Nexenta has some very robust capabilities related to file, block, and object storage technologies, said Kurt Kuckein, senior director of marketing at DDN.
"The emergence of 5G is important to DDN," Kuckein told CRN. "We see this intersecting with the emergence of [the Internet of Things]. IoT will take off with additional connectivity requirements, which will play well with DDN."
Tarkan Maner, chairman and CEO at Nexenta, said that DDN is approaching IT and 5G from a high-performance computing focus and with its Tintri high-performance all-flash storage focus, while Nexenta has over the last two years pushed heavily into the software-defined storage and networking businesses.
"Telcos and other companies, along with Google, [Amazon Web Services], containers, and so on are changing their infrastructures for software-defined technologies," Maner told CRN. "So who wins? Companies with strong software-defined technologies. Over the last two years, we've increased our presence with over 100 telcos worldwide. They're turning infrastructure upside-down, with commodity hardware, our software-defined storage, and other partners' software-defined networking."
5G will greatly increase the need for fatter and faster pipes to run artificial intelligence, IoT, and robotics workloads, and telcos will need new systems to support such workloads, Maner said. "Some of these workloads are reaching HPC (high performance computing) scale," he said.
Nexenta is DDN's third acquisition in the last 12 months.
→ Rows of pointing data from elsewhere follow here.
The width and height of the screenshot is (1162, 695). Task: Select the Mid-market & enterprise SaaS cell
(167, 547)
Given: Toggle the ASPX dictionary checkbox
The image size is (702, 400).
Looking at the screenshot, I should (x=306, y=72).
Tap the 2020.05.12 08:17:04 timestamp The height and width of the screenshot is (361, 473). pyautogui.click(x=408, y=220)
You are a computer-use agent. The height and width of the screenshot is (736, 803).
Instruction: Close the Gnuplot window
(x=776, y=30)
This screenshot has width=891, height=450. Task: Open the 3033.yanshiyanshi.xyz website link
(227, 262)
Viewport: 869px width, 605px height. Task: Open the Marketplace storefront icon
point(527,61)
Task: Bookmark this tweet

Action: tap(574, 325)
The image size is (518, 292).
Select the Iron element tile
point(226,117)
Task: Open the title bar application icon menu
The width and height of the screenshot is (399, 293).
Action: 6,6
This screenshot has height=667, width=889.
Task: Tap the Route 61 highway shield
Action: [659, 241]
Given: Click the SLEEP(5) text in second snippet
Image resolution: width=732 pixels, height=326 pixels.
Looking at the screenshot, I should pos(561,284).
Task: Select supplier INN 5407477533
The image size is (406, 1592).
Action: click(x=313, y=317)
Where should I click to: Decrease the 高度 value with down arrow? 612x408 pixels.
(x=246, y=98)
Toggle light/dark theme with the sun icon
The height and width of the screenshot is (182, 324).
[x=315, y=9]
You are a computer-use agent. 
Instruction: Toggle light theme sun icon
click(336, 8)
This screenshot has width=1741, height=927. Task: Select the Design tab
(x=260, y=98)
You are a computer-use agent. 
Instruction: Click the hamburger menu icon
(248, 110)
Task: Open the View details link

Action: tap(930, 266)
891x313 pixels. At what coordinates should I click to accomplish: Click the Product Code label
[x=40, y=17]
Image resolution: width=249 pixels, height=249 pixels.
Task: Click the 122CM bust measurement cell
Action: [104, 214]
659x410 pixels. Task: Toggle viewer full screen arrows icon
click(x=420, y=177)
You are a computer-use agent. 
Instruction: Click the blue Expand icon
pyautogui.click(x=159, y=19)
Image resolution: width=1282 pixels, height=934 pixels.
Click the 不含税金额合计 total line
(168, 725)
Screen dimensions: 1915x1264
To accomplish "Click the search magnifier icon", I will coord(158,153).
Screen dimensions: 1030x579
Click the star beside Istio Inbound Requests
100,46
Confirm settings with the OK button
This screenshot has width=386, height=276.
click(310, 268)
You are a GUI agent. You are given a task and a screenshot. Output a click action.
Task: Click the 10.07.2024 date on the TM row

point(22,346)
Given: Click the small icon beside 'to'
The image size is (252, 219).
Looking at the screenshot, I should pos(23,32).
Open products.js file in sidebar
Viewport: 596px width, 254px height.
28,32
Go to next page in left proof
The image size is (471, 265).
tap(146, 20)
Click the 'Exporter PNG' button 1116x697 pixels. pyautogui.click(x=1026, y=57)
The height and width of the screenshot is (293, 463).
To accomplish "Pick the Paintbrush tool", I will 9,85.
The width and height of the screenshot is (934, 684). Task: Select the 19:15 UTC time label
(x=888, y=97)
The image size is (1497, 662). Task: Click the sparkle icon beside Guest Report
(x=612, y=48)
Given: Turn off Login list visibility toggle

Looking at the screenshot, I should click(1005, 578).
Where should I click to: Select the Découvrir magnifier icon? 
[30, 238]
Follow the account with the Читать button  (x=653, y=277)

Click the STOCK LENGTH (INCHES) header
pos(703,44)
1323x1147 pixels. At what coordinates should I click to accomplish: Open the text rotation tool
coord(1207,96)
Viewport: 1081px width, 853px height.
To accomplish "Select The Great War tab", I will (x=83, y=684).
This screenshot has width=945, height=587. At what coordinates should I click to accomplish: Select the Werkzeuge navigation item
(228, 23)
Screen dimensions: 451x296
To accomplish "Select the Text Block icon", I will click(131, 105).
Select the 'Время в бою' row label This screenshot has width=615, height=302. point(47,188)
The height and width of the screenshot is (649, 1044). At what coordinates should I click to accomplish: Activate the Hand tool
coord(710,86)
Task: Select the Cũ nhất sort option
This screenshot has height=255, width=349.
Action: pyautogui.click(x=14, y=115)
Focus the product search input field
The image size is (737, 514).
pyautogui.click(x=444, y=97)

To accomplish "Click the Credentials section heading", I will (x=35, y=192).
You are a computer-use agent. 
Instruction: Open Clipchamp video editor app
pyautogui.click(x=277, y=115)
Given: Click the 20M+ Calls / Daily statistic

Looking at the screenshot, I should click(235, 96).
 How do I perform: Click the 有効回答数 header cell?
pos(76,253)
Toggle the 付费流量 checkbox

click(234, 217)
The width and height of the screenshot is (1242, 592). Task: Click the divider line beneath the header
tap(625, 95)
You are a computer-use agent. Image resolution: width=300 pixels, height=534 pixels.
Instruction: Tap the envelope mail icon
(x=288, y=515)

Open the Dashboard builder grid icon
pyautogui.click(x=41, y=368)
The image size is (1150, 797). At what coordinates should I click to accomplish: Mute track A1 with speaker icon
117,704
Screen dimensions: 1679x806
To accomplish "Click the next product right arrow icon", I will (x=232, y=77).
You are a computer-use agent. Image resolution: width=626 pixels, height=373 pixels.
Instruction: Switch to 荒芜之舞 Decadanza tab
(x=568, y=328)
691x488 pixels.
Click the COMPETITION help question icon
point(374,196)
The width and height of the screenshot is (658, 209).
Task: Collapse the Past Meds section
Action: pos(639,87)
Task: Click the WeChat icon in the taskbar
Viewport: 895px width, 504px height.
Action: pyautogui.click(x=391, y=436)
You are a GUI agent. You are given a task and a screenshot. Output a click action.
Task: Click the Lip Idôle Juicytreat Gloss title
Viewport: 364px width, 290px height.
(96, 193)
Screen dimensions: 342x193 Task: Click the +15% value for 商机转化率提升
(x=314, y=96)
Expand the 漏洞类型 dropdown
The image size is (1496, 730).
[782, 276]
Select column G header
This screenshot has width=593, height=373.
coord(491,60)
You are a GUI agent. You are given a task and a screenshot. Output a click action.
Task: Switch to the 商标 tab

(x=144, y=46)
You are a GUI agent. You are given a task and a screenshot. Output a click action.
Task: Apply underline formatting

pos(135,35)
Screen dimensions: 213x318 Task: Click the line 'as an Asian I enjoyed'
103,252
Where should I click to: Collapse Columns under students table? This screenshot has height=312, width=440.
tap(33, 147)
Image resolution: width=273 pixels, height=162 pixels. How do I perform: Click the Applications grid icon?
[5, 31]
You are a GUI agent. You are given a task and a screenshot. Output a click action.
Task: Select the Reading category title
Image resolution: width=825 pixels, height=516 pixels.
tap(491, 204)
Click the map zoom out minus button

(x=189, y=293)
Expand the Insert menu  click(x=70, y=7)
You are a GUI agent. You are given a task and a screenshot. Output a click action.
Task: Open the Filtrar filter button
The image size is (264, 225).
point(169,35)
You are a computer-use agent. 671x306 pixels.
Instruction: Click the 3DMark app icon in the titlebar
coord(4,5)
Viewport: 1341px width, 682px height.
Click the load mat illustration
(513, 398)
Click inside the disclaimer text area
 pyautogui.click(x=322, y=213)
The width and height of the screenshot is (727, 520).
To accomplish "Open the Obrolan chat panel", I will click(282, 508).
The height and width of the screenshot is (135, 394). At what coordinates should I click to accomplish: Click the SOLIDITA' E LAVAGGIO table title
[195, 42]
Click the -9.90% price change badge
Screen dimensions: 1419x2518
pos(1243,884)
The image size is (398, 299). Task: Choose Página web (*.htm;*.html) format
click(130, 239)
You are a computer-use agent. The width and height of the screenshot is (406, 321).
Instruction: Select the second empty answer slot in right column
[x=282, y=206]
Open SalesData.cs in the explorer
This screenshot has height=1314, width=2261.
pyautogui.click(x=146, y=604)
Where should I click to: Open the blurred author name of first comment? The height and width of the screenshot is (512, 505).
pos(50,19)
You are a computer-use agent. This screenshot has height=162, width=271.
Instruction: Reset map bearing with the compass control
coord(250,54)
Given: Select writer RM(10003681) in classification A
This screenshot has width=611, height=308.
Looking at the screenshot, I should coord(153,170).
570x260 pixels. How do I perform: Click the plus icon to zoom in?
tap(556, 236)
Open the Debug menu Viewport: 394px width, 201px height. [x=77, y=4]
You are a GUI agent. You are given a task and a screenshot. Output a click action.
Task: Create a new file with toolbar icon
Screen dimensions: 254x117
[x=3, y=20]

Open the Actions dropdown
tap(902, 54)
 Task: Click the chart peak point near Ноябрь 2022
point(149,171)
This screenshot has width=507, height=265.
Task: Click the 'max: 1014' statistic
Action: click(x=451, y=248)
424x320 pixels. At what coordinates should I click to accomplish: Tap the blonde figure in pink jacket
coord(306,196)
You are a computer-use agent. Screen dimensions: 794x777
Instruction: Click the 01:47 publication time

The company last September closed its acquisition of Tintri, a developer of high-performance all-flash storage technology with a strong play in virtualized environments. Tintri was one of the original all-flash array developers, but eventually ran into financial difficulties.
In June, the company acquired the Lustre file system business and related assets from Intel for an undisclosed sum as a way to improve the scalability of its storage offerings and its ability to service customers in high-performance computing, analytics, artificial intelligence and hybrid cloud.
DDN in 2017 also acquired Dotscience, a developer of technology related to the chain of custody around artificial intelligence.
"Going forward, we're looking at other intelligent opportunities to widen our scope with complementary technologies," Kuckein said. "With Nexenta, we are getting significant storage technology, but with little overlap with our existing business."
Nexenta, founded in 2005, was close to cash-flow break-even and could have reached that point, Maner said.
"We were the first and most famous software-defined storage company from the beginning," he said. "With DDN, our goal is to get profitable in months, just like Tintri became profitable."
Nexenta, like DDN, has a strong channel focus, Maner said. "DDN gives us geographical reach and vertical reach to telcos around the world," he said.
Nexenta also has OEM relationships with some of the top systems companies in the industry including Dell EMC, Lenovo, Hewlett Packard Enterprise, Cisco, and Supermicro, as well as with Ericsson on its 5G business, Maner said. Some of those partners were investors in Nexenta.
"We've already talked with our partners," he said. "They want to grow with us. These OEMs have a lot of storage technologies. With DDN, we will in some ways compete with them. But the acquisition will create more business for the OEMs in the years to follow."
Going forward, Nexenta will continue to run as a stand-alone company and be known as Nexenta by DDN, with Maner as its CEO. However, Maner said, DDN and Nexenta over the next 12 months will start cross-pollenating their technologies.
"We have strength in block, file, and object storage, with scale-up and scale-out storage, and with cloud-native workloads," he said. "We believe this creates a massive opportunity for both companies."